Particolarmente rilevanti sono i risultati nelle discipline scientifiche e tecnologiche: nelle aree Stem il tasso di occupazione delle laureate bresciane raggiunge il 92,3%, superando il dato italiano fermo al 91,1%. Anche sul piano retributivo le laureate dell’ateneo ottengono risultati superiori alla media nazionale, con stipendi medi netti che superano i 1.800 euro mensili, contro i 1.722 registrati del Paese.
«Orgoglio»
«I risultati del Rapporto di genere confermano l’eccellenza del percorso formativo delle nostre studentesse – osserva Marika Vezzoli, presidente della Commissione Genere dell’Unibs –. È motivo di orgoglio constatare che nelle materie Stem il tasso di occupazione delle nostre laureate supera la media nazionale, a conferma della competitività dell’ateneo». L’analisi evidenzia inoltre alcuni elementi significativi lungo il percorso. Il 62% delle laureate proviene da un liceo, quota più elevata rispetto al 52,2% dei laureati, e durante gli studi il 72,5% svolge un tirocinio curricolare, superando sia i colleghi uomini sia la media nazionale femminile.

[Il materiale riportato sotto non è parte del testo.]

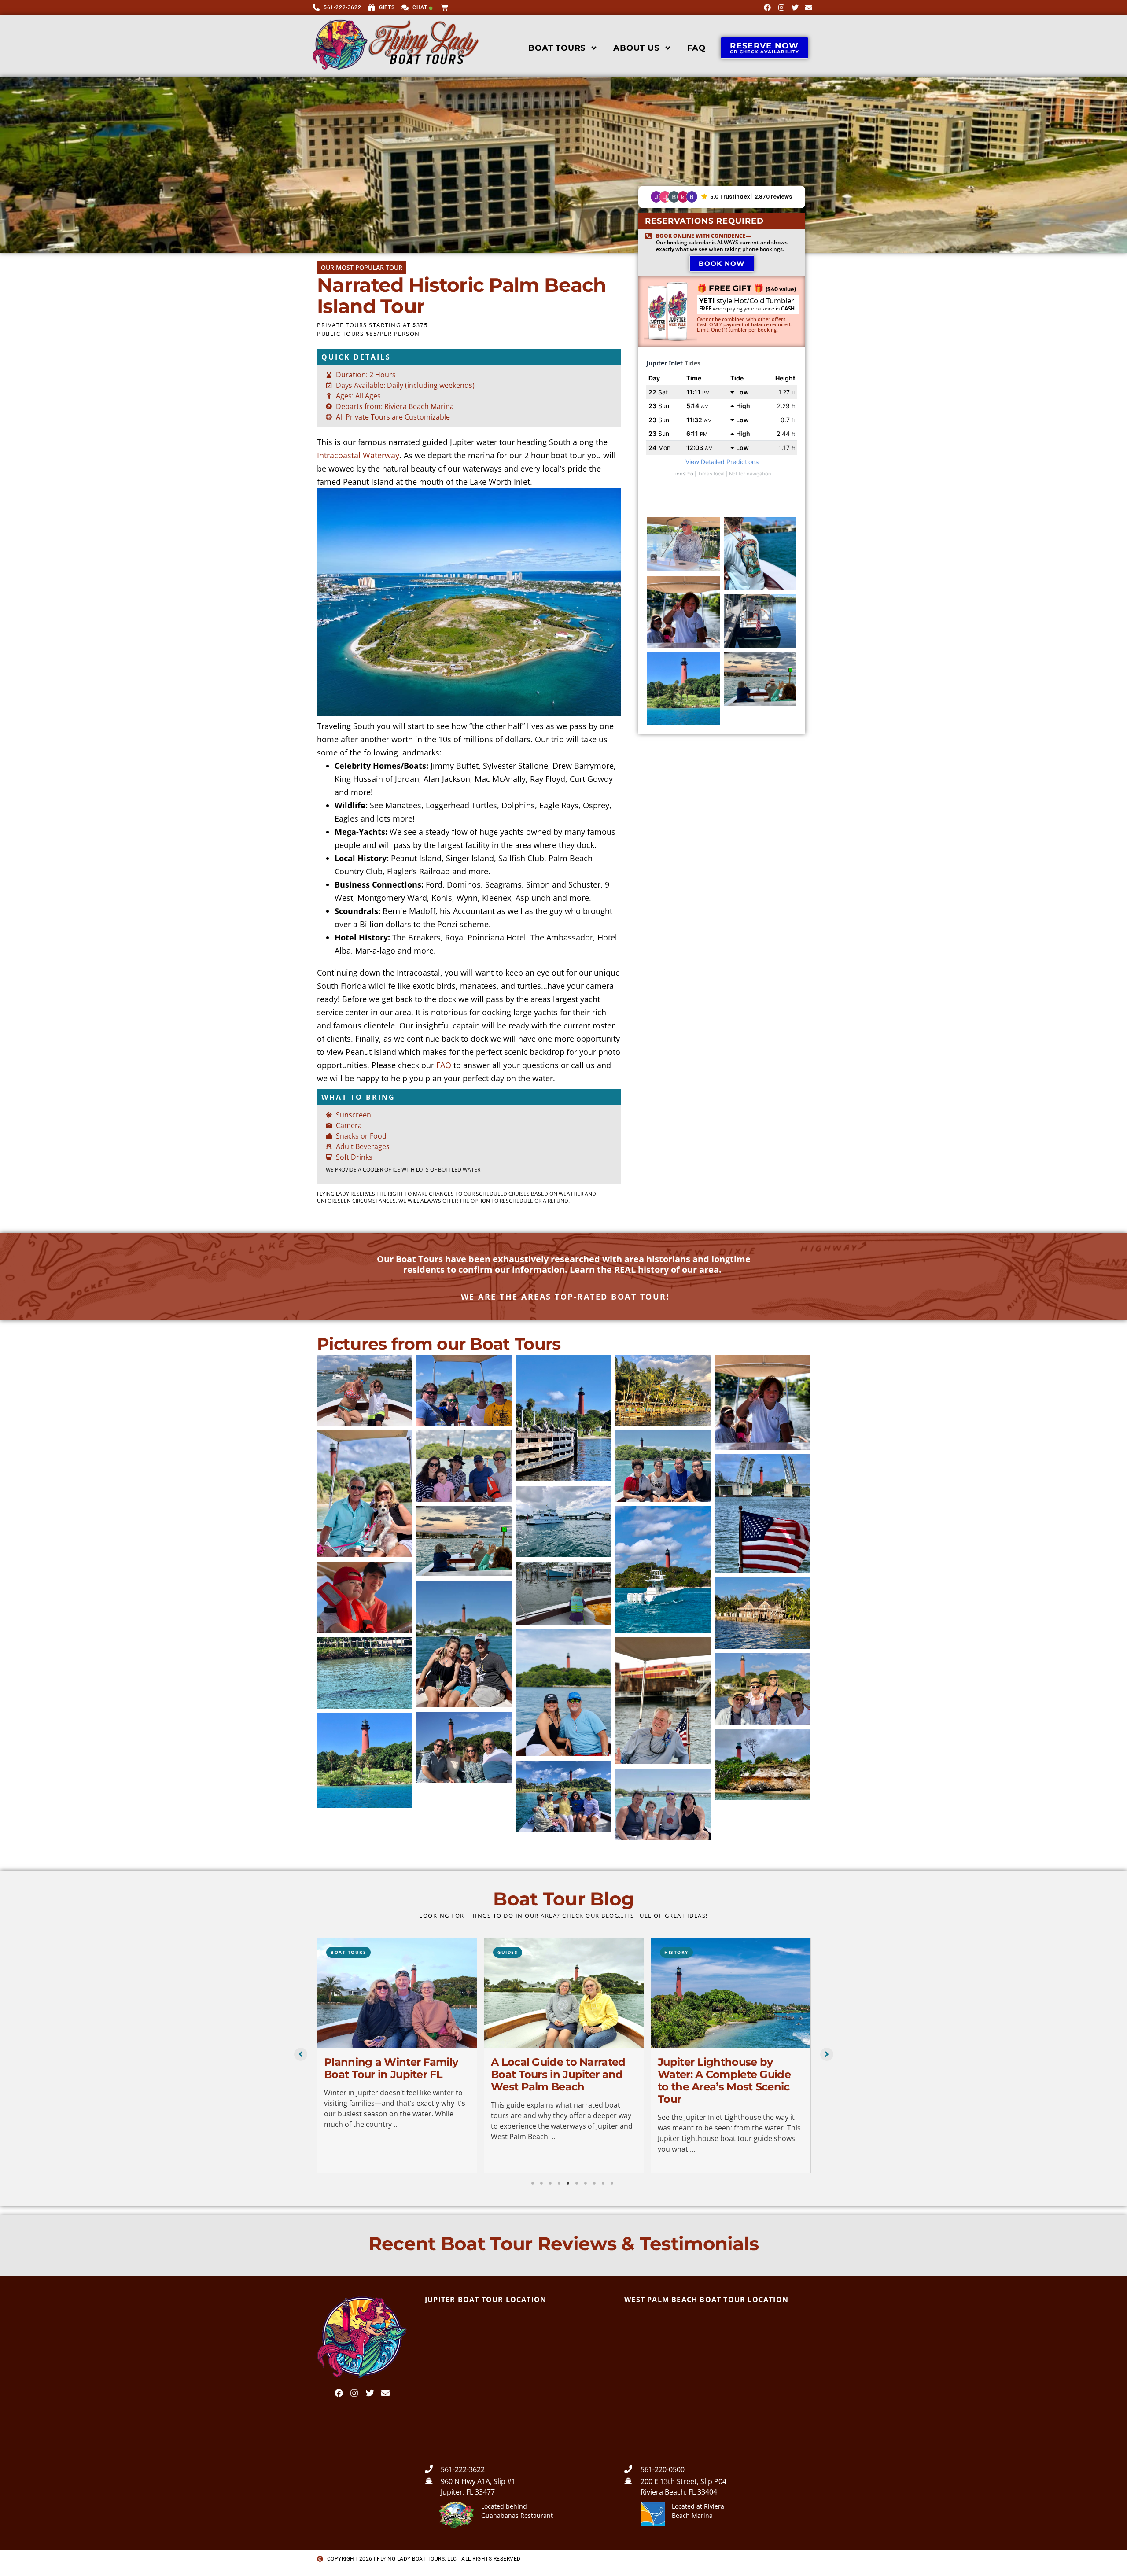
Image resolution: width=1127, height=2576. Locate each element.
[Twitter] (795, 7)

Anche la regolarità negli studi mostra un divario marcato: le laureate in corso sono il 67,6%, mentre tra gli uomini la percentuale si ferma al 52,6%. Guardando alla condizione occupazionale a cinque anni dal titolo, i livelli di inserimento nel mercato del lavoro risultano molto alti per entrambi i generi: il tasso di occupazione raggiunge il 93,7% tra le donne e il 94,4% tra gli uomini, valori superiori alla media nazionale.
Differenze
Permangono tuttavia alcune differenze nella qualità dei contratti e nelle retribuzioni. Le donne risultano più presenti nei rapporti a tempo determinato, pari al 7,9% contro il 3,3% degli uomini, mentre i contratti a tempo indeterminato riguardano il 46,1% delle lavoratrici e il 55,7% dei colleghi.

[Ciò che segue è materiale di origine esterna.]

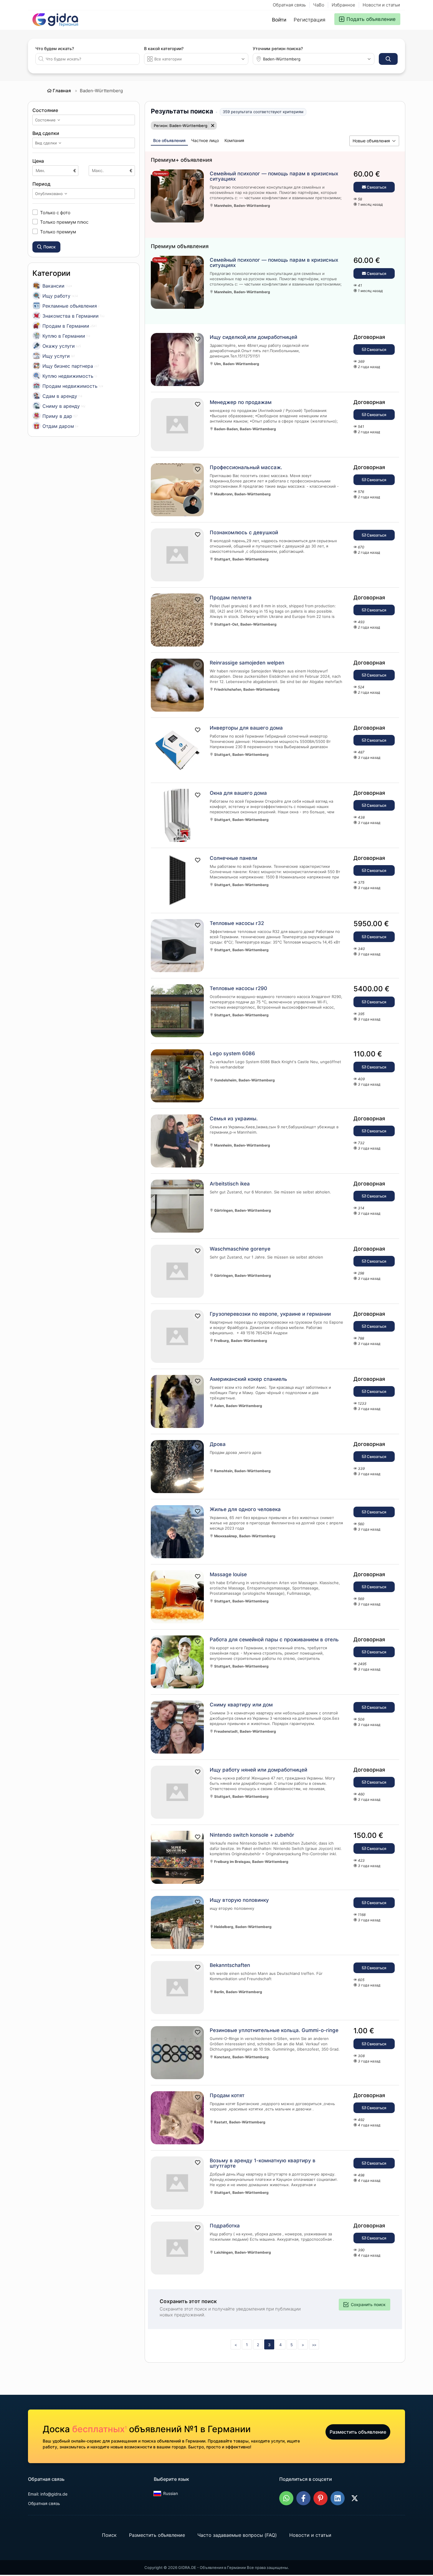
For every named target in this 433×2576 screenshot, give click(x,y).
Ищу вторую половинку (239, 1900)
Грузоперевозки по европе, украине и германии (270, 1314)
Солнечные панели (233, 858)
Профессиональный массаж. (246, 467)
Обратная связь (289, 5)
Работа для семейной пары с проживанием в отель (274, 1639)
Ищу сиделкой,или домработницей (253, 337)
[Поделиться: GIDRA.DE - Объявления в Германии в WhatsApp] (286, 2498)
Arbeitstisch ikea (230, 1183)
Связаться (376, 187)
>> (314, 2344)
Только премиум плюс (64, 222)
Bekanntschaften (230, 1965)
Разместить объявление (358, 2432)
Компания (234, 140)
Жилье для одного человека (245, 1509)
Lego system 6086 (232, 1053)
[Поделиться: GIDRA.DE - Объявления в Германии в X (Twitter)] (355, 2498)
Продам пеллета (231, 597)
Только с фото (55, 212)
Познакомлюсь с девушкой (244, 532)
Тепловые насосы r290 (238, 988)
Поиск (109, 2535)
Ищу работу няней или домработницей (258, 1769)
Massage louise (228, 1574)
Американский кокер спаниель (248, 1379)
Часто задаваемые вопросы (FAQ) (237, 2535)
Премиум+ (161, 173)
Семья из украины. (234, 1118)
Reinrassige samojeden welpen (247, 662)
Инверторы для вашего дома (246, 727)
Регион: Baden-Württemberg (180, 125)
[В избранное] (197, 175)
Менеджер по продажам (241, 402)
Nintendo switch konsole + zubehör (252, 1835)
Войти (279, 20)
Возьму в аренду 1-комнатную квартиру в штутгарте (262, 2163)
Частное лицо (205, 140)
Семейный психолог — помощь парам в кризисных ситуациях (274, 176)
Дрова (218, 1444)
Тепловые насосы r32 (237, 923)
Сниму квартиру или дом (241, 1704)
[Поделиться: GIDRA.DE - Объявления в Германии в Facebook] (303, 2498)
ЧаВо (318, 5)
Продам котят (227, 2095)
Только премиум (58, 231)
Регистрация (309, 20)
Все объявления (169, 140)
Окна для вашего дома (238, 793)
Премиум (160, 259)
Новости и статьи (381, 5)
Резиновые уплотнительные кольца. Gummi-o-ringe (274, 2030)
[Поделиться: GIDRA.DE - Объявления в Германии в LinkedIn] (337, 2498)
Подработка (225, 2225)
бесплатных (99, 2429)
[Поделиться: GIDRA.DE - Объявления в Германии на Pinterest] (320, 2498)
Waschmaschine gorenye (240, 1248)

Anche sul fronte delle retribuzioni il divario resta evidente: a cinque anni dal titolo le laureate dichiarano in media 1.876 euro netti mensili, mentre gli uomini raggiungono 2.120 euro, con un differenziale di oltre 200 euro. Nonostante questo il gap tra i laureati risulta comunque inferiore alla media provinciale, come evidenziato dal rapporto della Commissione Pari opportunità del Comune di Brescia, segno del ruolo positivo dell’alta formazione nel ridurre le disuguaglianze salariali.
Nelle discipline Stem la presenza femminile resta più contenuta: nel 2024 le donne rappresentano il 26,8% dei laureati in questi ambiti, una quota inferiore al 41,1% nazionale. Anche in questo settore, tuttavia, l’occupabilità resta molto elevata, confermando il valore strategico dei percorsi scientifici per l’ingresso nel mercato del lavoro.